Join us for a talk by Dr. Kevin Grimm (Director of Research and Operations and Professor, Arizona State University)!
Title: Challenges and Novel Approaches to Examine Individual Change
Abstract: Growth models are a primary analytic tool to examine within-person change processes, between-person differences in change, and determinants of change; however, their application is often limited by challenges related to data collection and analysis. For example, nonlinear growth models that may better capture the developmental process under study may not be feasible unless the curvature of the trajectory is captured by the data and there are enough data points to estimate the parameters of interest. Moreover, statistical programs are limited by the types of variables that can be analyzed and the complexity of the models that can be estimated. These challenges lead researchers to simplify their approach. In this presentation, I discuss three projects where novel statistical modeling aided our understanding of the developmental process. The first project examines the development of Spanish and English expressive language growth of children in bilingual households. The second project examines changes of daytime sleepiness during adolescence and early adulthood as a function of sleep restrictions. Finally, the third project examines reading trajectories and how age-based versus time-in-study-based models of change affect our understanding of the development process.

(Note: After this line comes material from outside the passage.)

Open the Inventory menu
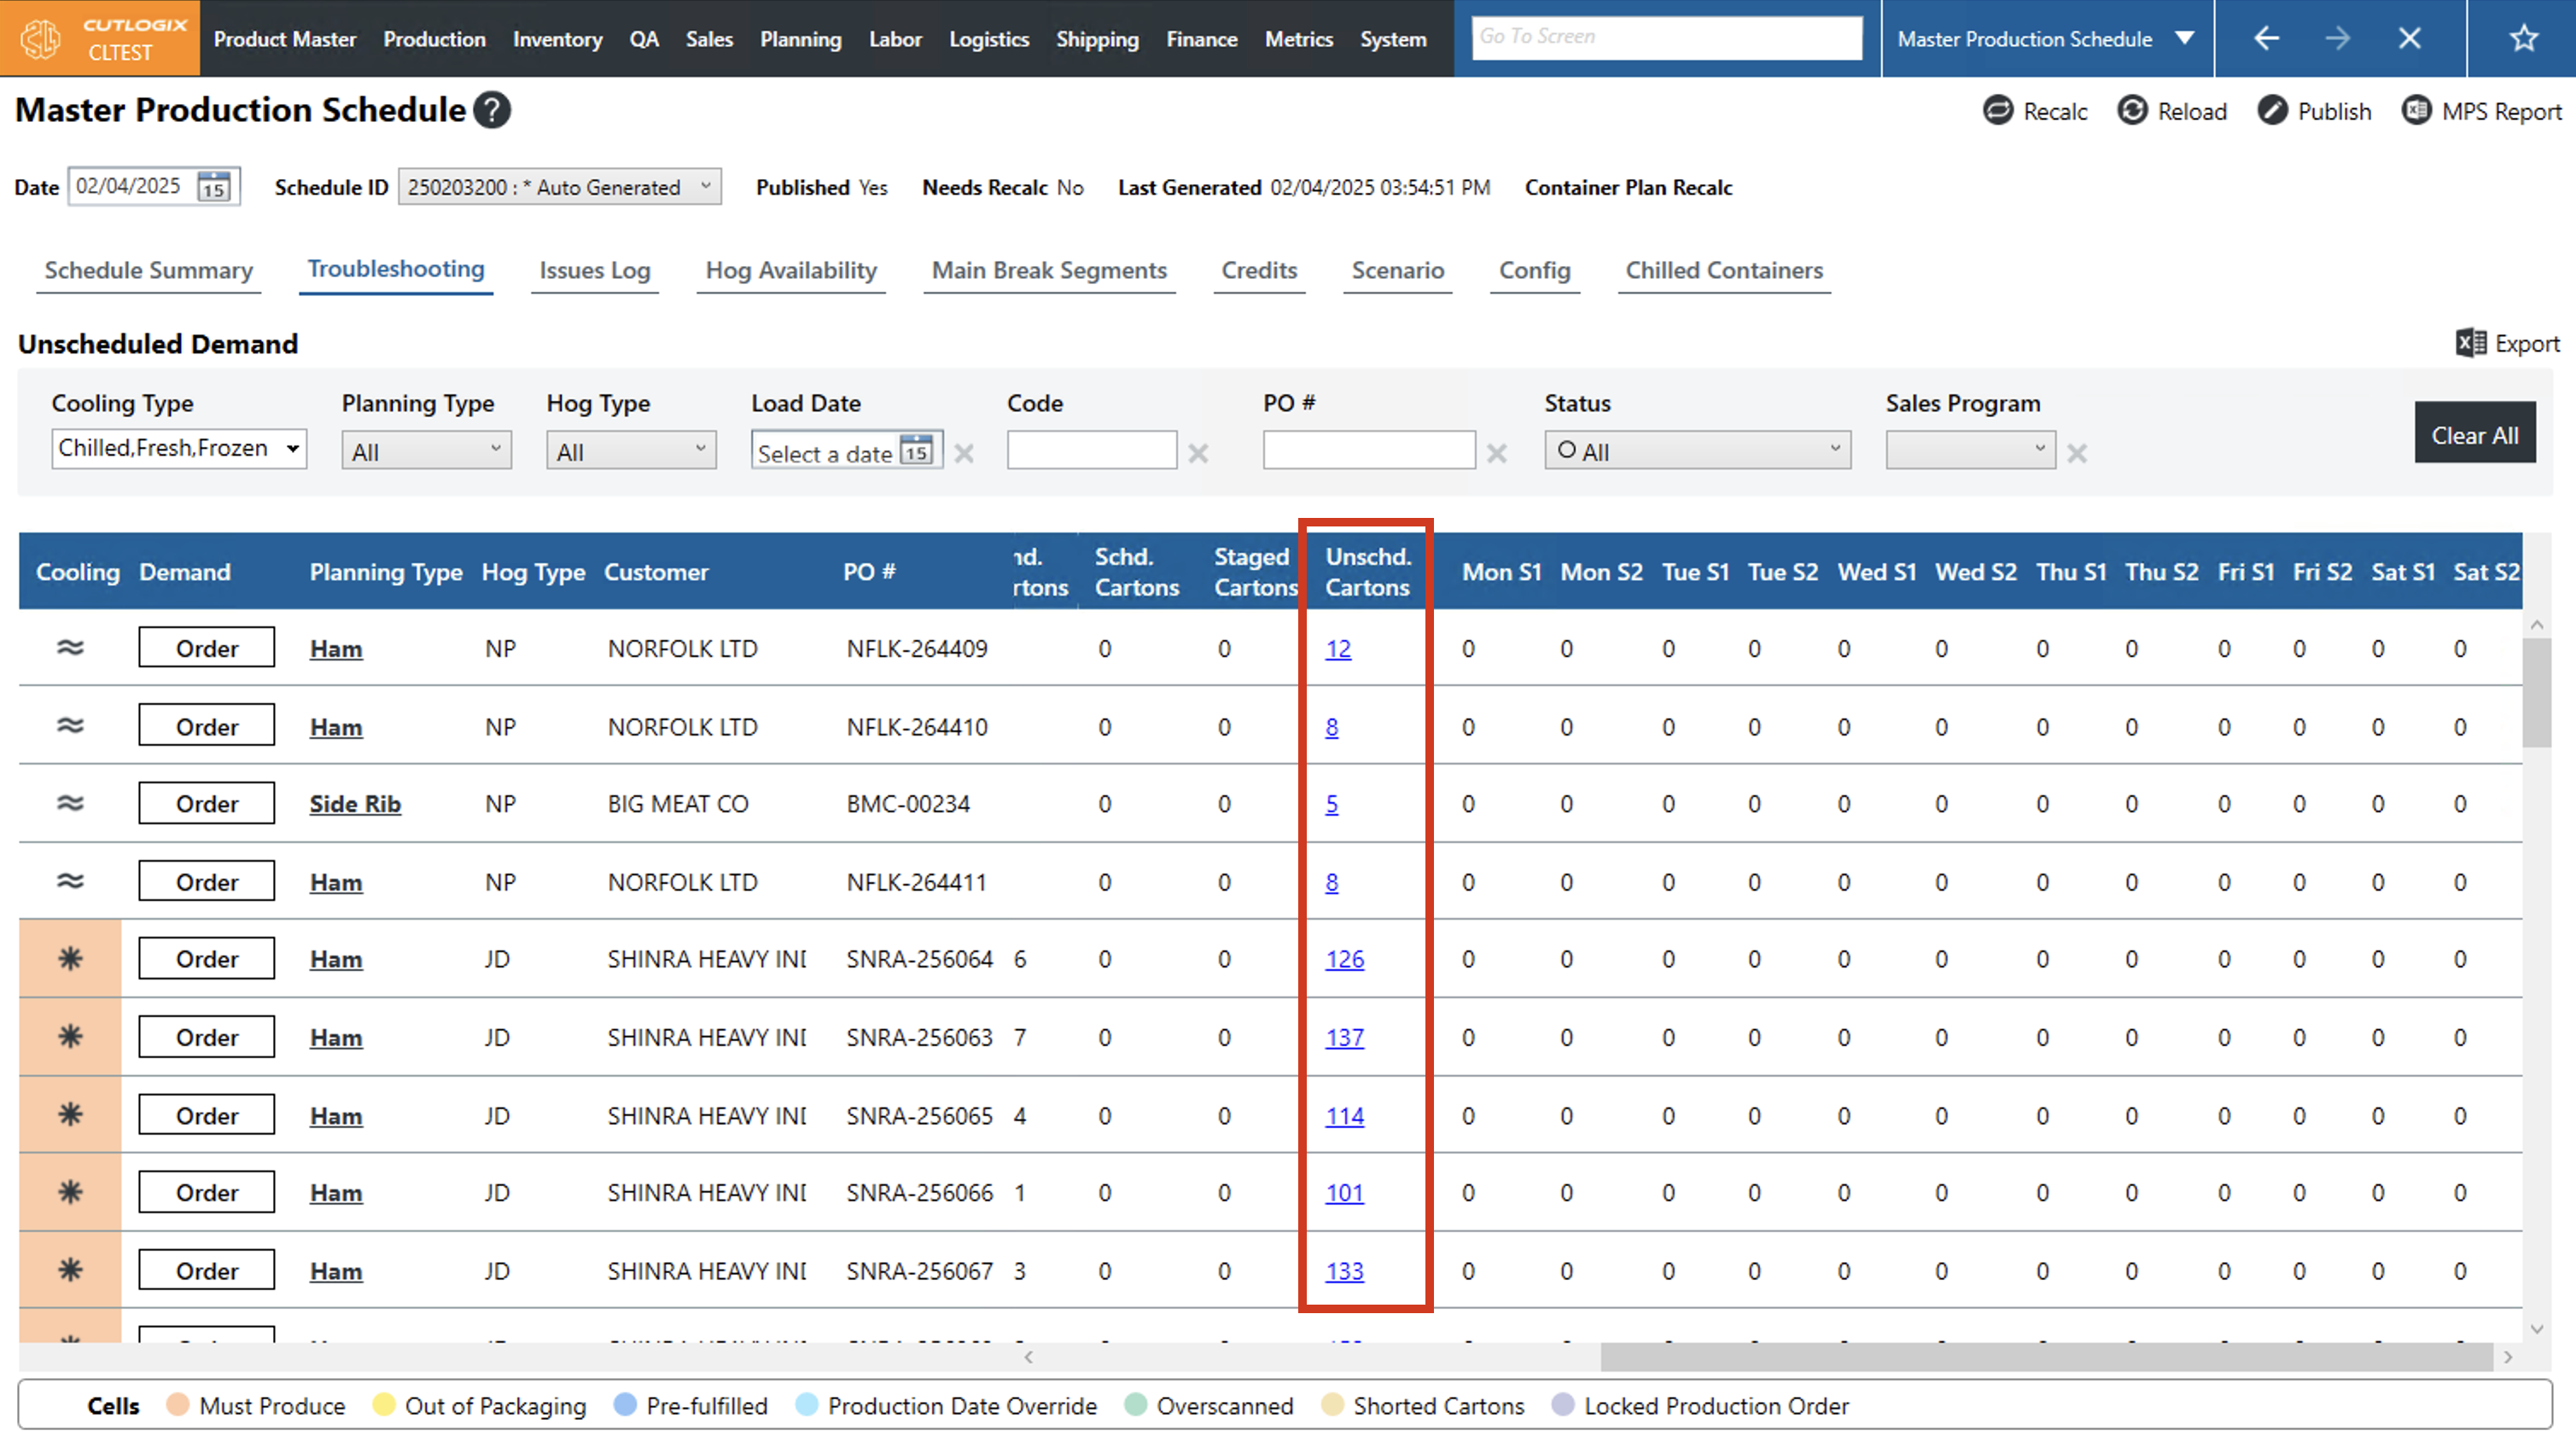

About Kevin Grimm: Dr. Kevin Grimm is the Director of Research and Operations and a Professor of Psychology at Arizona State University. His research focuses on advanced multivariate methods for studying change, latent class, multiple-group models, nonlinear developmental processes, and machine learning applications in psychology. He is widely recognized for his contributions to understanding cognitive and achievement development with the development and application of advanced quantitative methods.
Dr. Grimm’s scholarship has earned multiple honors, including the Tanaka Award from the Society for Multivariate Experimental Psychology (SMEP) and SMEP’s Early Career Research Award. He is the author of several influential books – Growth Modeling, Machine Learning for Social and Behavioral Research (recipient of the Barbara Byrne Book Award), Longitudinal Multivariate Psychology, and Categorical Data Analysis with Structural Equation Models. He has published more than 190 peer-reviewed articles in leading journals such as Psychological Methods, Structural Equation Modeling, Multivariate Behavioral Research, Clinical Psychological Science, Journal of Experimental Psychology: General, Journal of Personality and Social Psychology, Developmental Science, Child development, and Developmental Psychology. His research has been supported by over $71 million in funding from the National Institutes of Health, Department of Defense, Institute of Education Sciences, and the Centers for Disease Control and Prevention.